A partir daí, acontece uma mudança no foco narrativo: é o marido,
Antônio, que surpreendido pela inesperada atitude da mulher, vai
até a janela do apartamento observá-la enquanto ela caminha
levando o filho pela mão. Ao vê-los, pensa sobre o casamento,
sobre os mistérios de sua mulher e indaga-se a respeito do que
houvera com ela desde a partida da mãe. Preocupa-se a respeito do
que acontecerá nessa caminhada, nessa intimidade partilhada entre
mãe e filho. Ocorre-lhe o inquietante pensamento de que Catarina
está fugindo dele, do apartamento bem arrumado, dessa relação
tranqüila, mas por vezes humilhante para ela. Consola-se com a
esperança de que ela voltará dentro de algum tempo, de que virá a
noite e que este dia, inquietante, terminará como “ondas nos
rochedos do Arpoador”. De alguma forma, Antônio intui a revolução
que está acontecendo na vida de sua mulher a partir da despedida
da mãe. E tem medo disso.
3
É naturalmente falho qualquer resumo desse conto, onde cada
palavra se encontra onde e quando não caberia outra palavra. Só a
leitura direta do mesmo fará justiça à intensidade de sua
construção. Mas penso ter sugerido a força do fato aparentemente
banal: a freada do táxi, mãe e filha chocando-se dentro do carro,
a recuperação de parte de uma intimidade perdida com o nascimento
e o desmame.
De modo intuitivo e sensível, Clarice está nos falando de uma
vivência de intensa emoção estética, capaz de transformar a vida
de uma pessoa e que é tão bem descrita por Meltzer: a criança, ao
nascer, emerge de uma sensação de unidade com a mãe. Desse
sentimento de fusão ela é jogada num mundo estranho onde tem que
fazer força para respirar e alimentar-se. O paraíso perdido foi
perdido para sempre. Nunca mais, depois de adultos, a não ser em
raros momentos, a sensação de completude, de sermos um só com o
universo que nos cerca. Vários contos de Clarice descrevem esses
momentos fugazes que serão recordados como preciosidades por toda
a vida. Tais instantes são tão intensos por sua beleza e
abrangência que possuem todo um potencial de transformação do
sujeito. Penso que esse é um dos fascínios da literatura de
Clarice: ela nos põe, de volta, em harmonia com o universo a
partir de vivências de êxtase, ou seja, de plenitude de contato
com a beleza da vida em suas mínimas manifestações. Em ‘Amor’, é
a visão de um ceguinho mascando chiclete e sorrindo que coloca a
dona de casa em contato com o que essencial em sua própria
existência. Na novela ‘A paixão segundo G. H. ’, o mesmo
sentimento é provocado pela visão de uma barata no quarto da
empregada. No conto ‘Feliz aniversário’, a cuspida que, durante a
festa de seus noventa anos, a anciã dá na frente dos convidados.

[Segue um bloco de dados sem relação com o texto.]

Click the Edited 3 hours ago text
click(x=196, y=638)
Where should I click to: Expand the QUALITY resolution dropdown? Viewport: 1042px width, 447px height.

Os exemplos se multiplicam. Em ‘Os laços de família’, mãe e filha
chocando-se dentro do carro, recuperando parte de uma intimidade
perdida e isso desencadeando uma reviravolta na vida de Catarina.
Nada mais impediria “...que essa pequena mulher que andava
rolando os quadris subisse mais um degrau misterioso nos seus
dias...disposta a usufruir da largueza do mundo inteiro, caminho
aberto pela sua mãe que lhe ardia no peito”.